> _Aufgabe 1_
Schreiben Sie die Datensätze unverändert ab, beginnend mit der Zeile mit "Where should I click to: Enable" und endend mit der Zeile mit "Select the reddit.com". Beide Zeilen gehören dazu.
======
Transformation in Bayern

Bayern ist nicht irgendein Bundesland. Es ist stolz darauf, die sechstgrößte Ökonomie der Europäischen Union zu sein, es ist in vielerlei Hinsicht ein reiches Land (Geld, Forschung, Industrie, Landschaft....) und: Es sind am 8. Oktober Landtagswahlen. Wird das fossile Weiter-So gewinnen oder kommt es zu einer Bewegung hin zu einer sozial-ökologischen Transformation, die, wenn sie in Bayern gelingen würde, erhebliche Signalwirkung entfalten könnte? Deshalb lohnt sich Protest, deshalb begab sich die Letzte Generation ab dem 14. August 2023 auf Bayerns Straßen.

Ich gebs auf: Ich bin wohl Bayerns politischer Nicht-Gefangener

In 8 Tagen war ich jetzt in 5 Polizeimaßnahmen, erhielt 4 Gefährderansprachen mit Haftandrohung, saß dreimal im Polizeigewahrsam, erhielt 2 Ordnungswidrigkeits- und 2 Strafverfahren und 1 Platzverweis. Gleichzeitig wurden 38 meiner Mit-Demonstrierenden weggesperrt. Zwar hatte auch ich bei jeder Aktion alles dabei, was man im Gefängnis so braucht, schaffte es aber nie in die JVA – obwohl ich genau dasselbe tat, was die anderen taten. Wieder einmal erhielt ich den Promi-Bonus, denn „CSU lässt Pater einsperren“ ist natürlich im Wahlkampf peinlich. Das belegt: Hier geht es um Politik, nicht um Recht. Ich bin wohl Bayerns politischer Nicht-Gefangener. Wie auch immer: Es ist ein Armutszeugnis für jede Regierung, wenn sie berechtigten, legitimen und gebotenen Protest an ihrer Politik der Polizei und Justiz übergibt, damit dieser weggesperrt und mundtot gemacht wird.

Blockade im Dreivierteltakt

Freitag, 8. September: Aktuell sind 38 AktivistInnen im Gefängnis und wir haben Mühe, die nötigen Leute für eine Blockade an der Universität zusammenzubekommen. Aber wir schaffen es, nicht zuletzt deshalb, weil Mitglieder des Orchesters "Lebenslaute" an Ort und Stelle aufspielt. Eine Entspannte Atmosphäre, aber denn erneut: Langwierige Personenkontrolle, Durchsuchung, Gefangenen-Sammelstelle, Kripo und: meine 5. Gefährderansprache mit der Androhung, bei Nichtbeachtung aber nun wirklich-endgültig in Gewahrsam zu kommen. Weder ich noch der Kripobeamte konnten das Lachen verkneifen.

Protestieren, Sanktionieren, Ignorieren?
======
> _Aufgabe 2_
Fassen Sie den Absatz im Text über den Protest in Bayern, der mit „In 8 Tagen war ich jetzt“ beginnt, als kurze Liste mit seinen wichtigsten Fakten zusammen.
======
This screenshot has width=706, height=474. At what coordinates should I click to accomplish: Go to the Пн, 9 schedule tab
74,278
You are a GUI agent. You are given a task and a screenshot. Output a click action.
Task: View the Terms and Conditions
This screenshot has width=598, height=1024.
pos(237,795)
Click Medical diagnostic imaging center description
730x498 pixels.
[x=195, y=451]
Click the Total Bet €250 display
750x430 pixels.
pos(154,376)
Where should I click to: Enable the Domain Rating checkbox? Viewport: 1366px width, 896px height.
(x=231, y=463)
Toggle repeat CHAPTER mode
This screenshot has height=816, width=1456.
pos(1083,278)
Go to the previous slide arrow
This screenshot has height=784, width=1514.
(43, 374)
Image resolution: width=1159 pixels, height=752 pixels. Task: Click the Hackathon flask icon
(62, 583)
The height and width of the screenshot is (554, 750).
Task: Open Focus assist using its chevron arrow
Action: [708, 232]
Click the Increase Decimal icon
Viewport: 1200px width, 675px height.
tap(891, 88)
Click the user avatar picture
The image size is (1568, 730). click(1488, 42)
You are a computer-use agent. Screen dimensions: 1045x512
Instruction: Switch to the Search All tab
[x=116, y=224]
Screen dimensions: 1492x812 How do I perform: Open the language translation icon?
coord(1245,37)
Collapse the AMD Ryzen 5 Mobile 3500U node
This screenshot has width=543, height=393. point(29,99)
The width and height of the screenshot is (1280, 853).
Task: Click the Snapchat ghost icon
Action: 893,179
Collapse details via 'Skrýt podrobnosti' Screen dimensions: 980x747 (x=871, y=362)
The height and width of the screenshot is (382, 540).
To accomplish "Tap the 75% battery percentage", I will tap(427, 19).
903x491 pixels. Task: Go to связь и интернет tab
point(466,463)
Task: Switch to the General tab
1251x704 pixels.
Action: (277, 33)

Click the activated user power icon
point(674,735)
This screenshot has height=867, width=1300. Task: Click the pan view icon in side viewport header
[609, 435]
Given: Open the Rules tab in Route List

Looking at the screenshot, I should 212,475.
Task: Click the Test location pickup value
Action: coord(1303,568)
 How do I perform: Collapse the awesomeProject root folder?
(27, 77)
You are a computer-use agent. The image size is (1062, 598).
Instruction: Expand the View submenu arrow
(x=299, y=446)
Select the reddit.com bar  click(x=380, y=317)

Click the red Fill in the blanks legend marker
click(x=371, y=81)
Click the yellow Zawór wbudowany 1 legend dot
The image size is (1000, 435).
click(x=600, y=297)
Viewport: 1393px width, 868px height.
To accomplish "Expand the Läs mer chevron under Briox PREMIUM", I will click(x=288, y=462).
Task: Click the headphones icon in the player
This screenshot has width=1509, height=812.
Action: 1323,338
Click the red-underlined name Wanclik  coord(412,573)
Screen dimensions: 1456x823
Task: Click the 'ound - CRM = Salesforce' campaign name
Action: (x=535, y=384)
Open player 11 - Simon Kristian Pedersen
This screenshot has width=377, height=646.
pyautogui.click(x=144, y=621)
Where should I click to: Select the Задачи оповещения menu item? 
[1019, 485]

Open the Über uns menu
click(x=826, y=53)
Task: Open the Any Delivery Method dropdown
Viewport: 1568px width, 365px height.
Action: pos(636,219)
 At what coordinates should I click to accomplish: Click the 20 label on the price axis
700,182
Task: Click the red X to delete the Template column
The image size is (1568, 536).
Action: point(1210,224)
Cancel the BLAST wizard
======
> _Vollständige Lösung 1_
Where should I click to: Enable the Domain Rating checkbox? Viewport: 1366px width, 896px height.
(x=231, y=463)
Toggle repeat CHAPTER mode
This screenshot has height=816, width=1456.
pos(1083,278)
Go to the previous slide arrow
This screenshot has height=784, width=1514.
(43, 374)
Image resolution: width=1159 pixels, height=752 pixels. Task: Click the Hackathon flask icon
(62, 583)
The height and width of the screenshot is (554, 750).
Task: Open Focus assist using its chevron arrow
Action: [708, 232]
Click the Increase Decimal icon
Viewport: 1200px width, 675px height.
tap(891, 88)
Click the user avatar picture
The image size is (1568, 730). click(1488, 42)
You are a computer-use agent. Screen dimensions: 1045x512
Instruction: Switch to the Search All tab
[x=116, y=224]
Screen dimensions: 1492x812 How do I perform: Open the language translation icon?
coord(1245,37)
Collapse the AMD Ryzen 5 Mobile 3500U node
This screenshot has width=543, height=393. point(29,99)
The width and height of the screenshot is (1280, 853).
Task: Click the Snapchat ghost icon
Action: 893,179
Collapse details via 'Skrýt podrobnosti' Screen dimensions: 980x747 (x=871, y=362)
The height and width of the screenshot is (382, 540).
To accomplish "Tap the 75% battery percentage", I will tap(427, 19).
903x491 pixels. Task: Go to связь и интернет tab
point(466,463)
Task: Switch to the General tab
1251x704 pixels.
Action: (277, 33)

Click the activated user power icon
point(674,735)
This screenshot has height=867, width=1300. Task: Click the pan view icon in side viewport header
[609, 435]
Given: Open the Rules tab in Route List

Looking at the screenshot, I should 212,475.
Task: Click the Test location pickup value
Action: coord(1303,568)
 How do I perform: Collapse the awesomeProject root folder?
(27, 77)
You are a computer-use agent. The image size is (1062, 598).
Instruction: Expand the View submenu arrow
(x=299, y=446)
Select the reddit.com bar  click(x=380, y=317)

> _Vollständige Lösung 2_
- Bilanz aus 8 Tagen: 5 Polizeimaßnahmen, 4 Gefährderansprachen mit Haftandrohung, dreimal Polizeigewahrsam, 2 Ordnungswidrigkeits- und 2 Strafverfahren, 1 Platzverweis.
- Im selben Zeitraum wurden 38 Mit-Demonstrierende weggesperrt.
- Ich kam nie in die JVA, obwohl ich bei jeder Aktion alles fürs Gefängnis dabeihatte und dasselbe tat wie die anderen.
- Grund dafür ist der Promi-Bonus, denn „CSU lässt Pater einsperren“ wäre im Wahlkampf peinlich.
- Daraus folgt: Es geht um Politik, nicht um Recht.
- Es ist ein Armutszeugnis für jede Regierung, berechtigten Protest an Polizei und Justiz zu übergeben, damit er weggesperrt und mundtot gemacht wird.